Weston is a town in Clark County in the U.S. state of Wisconsin. The population was 638 at the 2000 census. The unincorporated communities of Christie and Globe are located in the town.

Geography
According to the United States Census Bureau, the town has a total area of 36.3 square miles (94.0 km2), of which, 36.1 square miles (93.6 km2) of it is land and 0.1 square miles (0.3 km2) of it (0.36%) is water.

Demographics
As of the census of 2000, there were 638 people, 230 households, and 180 families residing in the town. The population density was 17.7 people per square mile (6.8/km2). There were 267 housing units at an average density of 7.4 per square mile (2.9/km2). The racial makeup of the town was 99.37% White, 0.16% African American, 0.31% Native American and 0.16% Asian. Hispanic or Latino of any race were 0.94% of the population.

There were 230 households, out of which 35.2% had children under the age of 18 living with them, 68.3% were married couples living together, 4.3% had a female householder with no husband present, and 21.7% were non-families. 16.5% of all households were made up of individuals, and 8.3% had someone living alone who was 65 years of age or older.
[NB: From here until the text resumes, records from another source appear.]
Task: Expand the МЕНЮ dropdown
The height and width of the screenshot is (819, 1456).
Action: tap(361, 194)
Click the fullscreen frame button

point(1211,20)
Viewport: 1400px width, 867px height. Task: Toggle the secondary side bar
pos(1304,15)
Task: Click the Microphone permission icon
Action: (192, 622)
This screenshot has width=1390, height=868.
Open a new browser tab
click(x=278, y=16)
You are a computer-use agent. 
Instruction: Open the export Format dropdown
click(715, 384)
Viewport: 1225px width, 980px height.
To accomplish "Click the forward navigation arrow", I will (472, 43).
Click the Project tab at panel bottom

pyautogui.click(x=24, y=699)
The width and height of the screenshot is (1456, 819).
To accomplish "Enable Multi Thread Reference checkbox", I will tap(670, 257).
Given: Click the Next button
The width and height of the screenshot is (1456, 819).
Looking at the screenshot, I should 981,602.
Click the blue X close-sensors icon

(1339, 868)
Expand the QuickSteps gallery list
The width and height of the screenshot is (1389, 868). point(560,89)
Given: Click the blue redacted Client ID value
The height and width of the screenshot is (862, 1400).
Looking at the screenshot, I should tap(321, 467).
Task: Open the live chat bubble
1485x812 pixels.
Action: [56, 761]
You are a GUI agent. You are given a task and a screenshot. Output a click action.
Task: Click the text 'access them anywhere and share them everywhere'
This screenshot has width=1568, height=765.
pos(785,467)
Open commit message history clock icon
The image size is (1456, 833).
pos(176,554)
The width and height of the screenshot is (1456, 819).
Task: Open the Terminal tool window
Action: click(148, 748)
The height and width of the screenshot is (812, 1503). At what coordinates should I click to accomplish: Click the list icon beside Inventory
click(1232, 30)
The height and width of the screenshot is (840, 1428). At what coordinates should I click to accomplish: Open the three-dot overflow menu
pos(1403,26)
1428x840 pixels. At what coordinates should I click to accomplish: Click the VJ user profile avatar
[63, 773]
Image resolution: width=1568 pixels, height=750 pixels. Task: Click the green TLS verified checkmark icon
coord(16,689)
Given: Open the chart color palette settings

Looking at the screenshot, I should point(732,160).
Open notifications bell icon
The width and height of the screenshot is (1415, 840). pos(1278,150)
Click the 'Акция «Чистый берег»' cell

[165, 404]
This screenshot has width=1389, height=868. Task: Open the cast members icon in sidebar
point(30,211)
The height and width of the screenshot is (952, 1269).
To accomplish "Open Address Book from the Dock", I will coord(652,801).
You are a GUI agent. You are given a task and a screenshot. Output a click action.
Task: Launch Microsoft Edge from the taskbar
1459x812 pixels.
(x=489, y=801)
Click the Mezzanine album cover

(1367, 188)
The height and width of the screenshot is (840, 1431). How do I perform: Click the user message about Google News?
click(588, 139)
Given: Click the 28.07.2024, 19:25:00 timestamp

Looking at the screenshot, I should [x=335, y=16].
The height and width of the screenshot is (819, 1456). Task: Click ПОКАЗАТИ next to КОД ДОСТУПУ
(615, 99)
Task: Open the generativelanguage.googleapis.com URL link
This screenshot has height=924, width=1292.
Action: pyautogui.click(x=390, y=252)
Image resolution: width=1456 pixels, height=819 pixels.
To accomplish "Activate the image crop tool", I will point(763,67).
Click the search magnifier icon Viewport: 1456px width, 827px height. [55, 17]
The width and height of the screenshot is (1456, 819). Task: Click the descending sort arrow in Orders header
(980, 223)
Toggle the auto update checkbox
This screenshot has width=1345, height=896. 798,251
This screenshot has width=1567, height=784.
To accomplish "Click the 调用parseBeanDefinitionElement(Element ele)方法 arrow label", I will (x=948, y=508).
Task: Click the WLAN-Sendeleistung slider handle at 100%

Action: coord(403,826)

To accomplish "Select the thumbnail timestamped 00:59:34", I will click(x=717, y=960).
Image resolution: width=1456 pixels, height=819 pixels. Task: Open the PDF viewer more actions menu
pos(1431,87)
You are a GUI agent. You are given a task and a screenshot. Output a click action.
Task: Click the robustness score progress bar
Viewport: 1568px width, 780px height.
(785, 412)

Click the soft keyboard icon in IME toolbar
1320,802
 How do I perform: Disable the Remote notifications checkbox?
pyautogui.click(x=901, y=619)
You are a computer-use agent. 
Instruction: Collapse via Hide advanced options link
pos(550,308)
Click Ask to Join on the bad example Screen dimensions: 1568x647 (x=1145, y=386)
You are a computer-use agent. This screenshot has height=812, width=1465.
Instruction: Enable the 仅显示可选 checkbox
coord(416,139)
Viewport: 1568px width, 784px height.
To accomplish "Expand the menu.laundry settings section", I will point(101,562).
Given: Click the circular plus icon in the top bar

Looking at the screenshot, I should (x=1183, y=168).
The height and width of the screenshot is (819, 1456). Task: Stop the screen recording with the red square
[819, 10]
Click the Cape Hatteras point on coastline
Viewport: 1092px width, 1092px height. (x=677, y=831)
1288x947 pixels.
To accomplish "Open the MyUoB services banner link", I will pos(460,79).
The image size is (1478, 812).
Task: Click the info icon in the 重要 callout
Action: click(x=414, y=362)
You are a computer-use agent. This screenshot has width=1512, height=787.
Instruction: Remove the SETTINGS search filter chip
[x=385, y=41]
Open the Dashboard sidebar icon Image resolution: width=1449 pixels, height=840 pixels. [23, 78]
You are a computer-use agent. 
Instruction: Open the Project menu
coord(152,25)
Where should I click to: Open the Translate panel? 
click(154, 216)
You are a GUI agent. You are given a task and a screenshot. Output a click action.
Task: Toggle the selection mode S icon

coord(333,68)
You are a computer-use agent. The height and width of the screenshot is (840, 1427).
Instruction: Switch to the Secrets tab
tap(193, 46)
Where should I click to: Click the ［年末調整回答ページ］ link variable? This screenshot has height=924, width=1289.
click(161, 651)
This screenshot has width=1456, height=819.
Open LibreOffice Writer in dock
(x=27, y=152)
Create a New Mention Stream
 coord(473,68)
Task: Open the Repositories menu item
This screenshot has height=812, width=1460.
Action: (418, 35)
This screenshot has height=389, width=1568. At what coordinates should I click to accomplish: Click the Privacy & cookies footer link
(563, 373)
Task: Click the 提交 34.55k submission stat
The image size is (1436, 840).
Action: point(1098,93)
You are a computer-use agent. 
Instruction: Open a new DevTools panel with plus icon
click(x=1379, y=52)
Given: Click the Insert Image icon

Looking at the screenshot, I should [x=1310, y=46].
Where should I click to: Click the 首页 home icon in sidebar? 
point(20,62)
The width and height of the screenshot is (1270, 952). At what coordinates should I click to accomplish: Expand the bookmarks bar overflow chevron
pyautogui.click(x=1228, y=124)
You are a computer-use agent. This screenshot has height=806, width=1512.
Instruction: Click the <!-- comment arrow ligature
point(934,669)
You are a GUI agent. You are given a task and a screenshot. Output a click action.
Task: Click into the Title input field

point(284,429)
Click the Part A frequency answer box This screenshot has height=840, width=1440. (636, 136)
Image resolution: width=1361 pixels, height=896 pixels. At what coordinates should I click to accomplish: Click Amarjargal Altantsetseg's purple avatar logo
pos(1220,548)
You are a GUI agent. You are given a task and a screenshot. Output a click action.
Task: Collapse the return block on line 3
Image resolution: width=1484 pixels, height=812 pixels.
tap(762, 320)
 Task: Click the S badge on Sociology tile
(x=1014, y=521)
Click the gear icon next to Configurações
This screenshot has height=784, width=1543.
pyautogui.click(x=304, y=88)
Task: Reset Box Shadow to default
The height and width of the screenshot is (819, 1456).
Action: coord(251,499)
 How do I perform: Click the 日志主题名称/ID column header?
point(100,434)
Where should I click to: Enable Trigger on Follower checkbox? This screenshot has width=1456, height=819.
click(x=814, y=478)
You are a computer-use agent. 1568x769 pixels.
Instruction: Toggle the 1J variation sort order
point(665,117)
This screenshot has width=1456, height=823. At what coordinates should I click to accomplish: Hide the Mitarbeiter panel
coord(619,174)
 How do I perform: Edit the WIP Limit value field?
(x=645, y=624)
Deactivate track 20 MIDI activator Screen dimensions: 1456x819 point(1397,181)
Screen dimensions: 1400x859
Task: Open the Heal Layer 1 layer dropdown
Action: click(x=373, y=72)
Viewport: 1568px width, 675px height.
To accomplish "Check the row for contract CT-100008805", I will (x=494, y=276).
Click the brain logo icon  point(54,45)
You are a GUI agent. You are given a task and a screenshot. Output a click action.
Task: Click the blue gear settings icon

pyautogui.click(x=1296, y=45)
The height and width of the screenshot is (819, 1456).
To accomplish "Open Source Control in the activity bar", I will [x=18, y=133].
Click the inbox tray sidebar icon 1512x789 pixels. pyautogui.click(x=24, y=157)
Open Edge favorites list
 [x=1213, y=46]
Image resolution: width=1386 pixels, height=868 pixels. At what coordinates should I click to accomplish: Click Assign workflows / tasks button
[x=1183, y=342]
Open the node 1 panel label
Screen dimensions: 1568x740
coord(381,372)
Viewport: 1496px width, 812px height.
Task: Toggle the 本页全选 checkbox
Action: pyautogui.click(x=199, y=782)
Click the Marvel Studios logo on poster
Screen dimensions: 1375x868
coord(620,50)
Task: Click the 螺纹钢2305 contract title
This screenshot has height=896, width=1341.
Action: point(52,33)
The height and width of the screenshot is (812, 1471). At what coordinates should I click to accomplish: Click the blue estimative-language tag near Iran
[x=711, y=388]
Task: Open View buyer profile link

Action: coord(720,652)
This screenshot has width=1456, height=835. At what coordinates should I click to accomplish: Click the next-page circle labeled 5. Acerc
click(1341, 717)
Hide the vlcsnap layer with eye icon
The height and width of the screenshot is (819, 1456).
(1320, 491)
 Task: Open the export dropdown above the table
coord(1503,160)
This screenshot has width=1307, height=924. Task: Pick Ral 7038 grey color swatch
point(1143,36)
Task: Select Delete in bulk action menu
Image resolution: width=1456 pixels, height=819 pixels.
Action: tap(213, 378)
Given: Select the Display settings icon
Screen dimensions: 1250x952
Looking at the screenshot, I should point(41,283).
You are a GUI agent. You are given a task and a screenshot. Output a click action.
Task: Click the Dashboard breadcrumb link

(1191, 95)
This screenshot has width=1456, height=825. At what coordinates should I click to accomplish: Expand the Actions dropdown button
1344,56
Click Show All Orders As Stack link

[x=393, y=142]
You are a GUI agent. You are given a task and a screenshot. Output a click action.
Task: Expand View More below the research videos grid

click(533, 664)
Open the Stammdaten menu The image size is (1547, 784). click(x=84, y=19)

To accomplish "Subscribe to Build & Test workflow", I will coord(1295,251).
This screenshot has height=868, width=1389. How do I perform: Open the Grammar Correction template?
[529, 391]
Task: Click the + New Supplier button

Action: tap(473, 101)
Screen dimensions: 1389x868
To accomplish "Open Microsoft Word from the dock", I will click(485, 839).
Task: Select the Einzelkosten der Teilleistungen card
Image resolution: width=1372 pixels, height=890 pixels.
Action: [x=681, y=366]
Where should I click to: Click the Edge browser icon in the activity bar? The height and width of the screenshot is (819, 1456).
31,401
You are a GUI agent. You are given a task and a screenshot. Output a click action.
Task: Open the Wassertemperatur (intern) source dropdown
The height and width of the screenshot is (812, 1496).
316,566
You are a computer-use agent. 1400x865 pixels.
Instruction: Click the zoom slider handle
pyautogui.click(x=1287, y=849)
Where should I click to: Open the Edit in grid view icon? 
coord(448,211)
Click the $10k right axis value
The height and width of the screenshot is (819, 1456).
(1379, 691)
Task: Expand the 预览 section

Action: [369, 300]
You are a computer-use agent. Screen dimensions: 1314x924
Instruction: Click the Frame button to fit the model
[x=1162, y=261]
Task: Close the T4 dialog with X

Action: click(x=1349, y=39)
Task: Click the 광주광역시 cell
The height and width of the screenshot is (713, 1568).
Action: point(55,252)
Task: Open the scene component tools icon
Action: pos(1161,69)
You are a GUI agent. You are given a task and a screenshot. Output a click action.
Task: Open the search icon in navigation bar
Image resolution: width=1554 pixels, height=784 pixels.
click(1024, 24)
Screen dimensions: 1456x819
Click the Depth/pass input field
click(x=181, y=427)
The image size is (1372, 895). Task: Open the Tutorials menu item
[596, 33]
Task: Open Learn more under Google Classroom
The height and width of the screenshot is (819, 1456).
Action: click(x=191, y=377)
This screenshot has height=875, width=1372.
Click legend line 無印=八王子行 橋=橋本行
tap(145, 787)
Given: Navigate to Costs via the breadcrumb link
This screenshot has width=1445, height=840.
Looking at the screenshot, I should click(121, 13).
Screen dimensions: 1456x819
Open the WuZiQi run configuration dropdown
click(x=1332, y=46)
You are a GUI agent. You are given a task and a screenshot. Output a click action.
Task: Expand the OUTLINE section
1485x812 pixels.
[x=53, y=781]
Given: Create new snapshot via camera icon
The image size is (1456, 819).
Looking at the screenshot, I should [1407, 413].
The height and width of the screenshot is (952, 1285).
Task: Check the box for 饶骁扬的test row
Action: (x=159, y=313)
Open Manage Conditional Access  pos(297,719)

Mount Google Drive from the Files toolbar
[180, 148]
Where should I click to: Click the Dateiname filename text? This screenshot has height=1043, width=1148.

The average household size was 2.77 and the average family size was 3.07.

In the town, the population was spread out, with 27.6% under the age of 18, 7.2% from 18 to 24, 28.7% from 25 to 44, 22.9% from 45 to 64, and 13.6% who were 65 years of age or older. The median age was 38 years. For every 100 females, there were 111.3 males. For every 100 females age 18 and over, there were 107.2 males.

The median income for a household in the town was $40,833, and the median income for a family was $45,833. Males had a median income of $27,417 versus $21,328 for females. The per capita income for the town was $15,478. About 14.2% of families and 17.4% of the population were below the poverty line, including 29.5% of those under age 18 and 12.6% of those age 65 or over.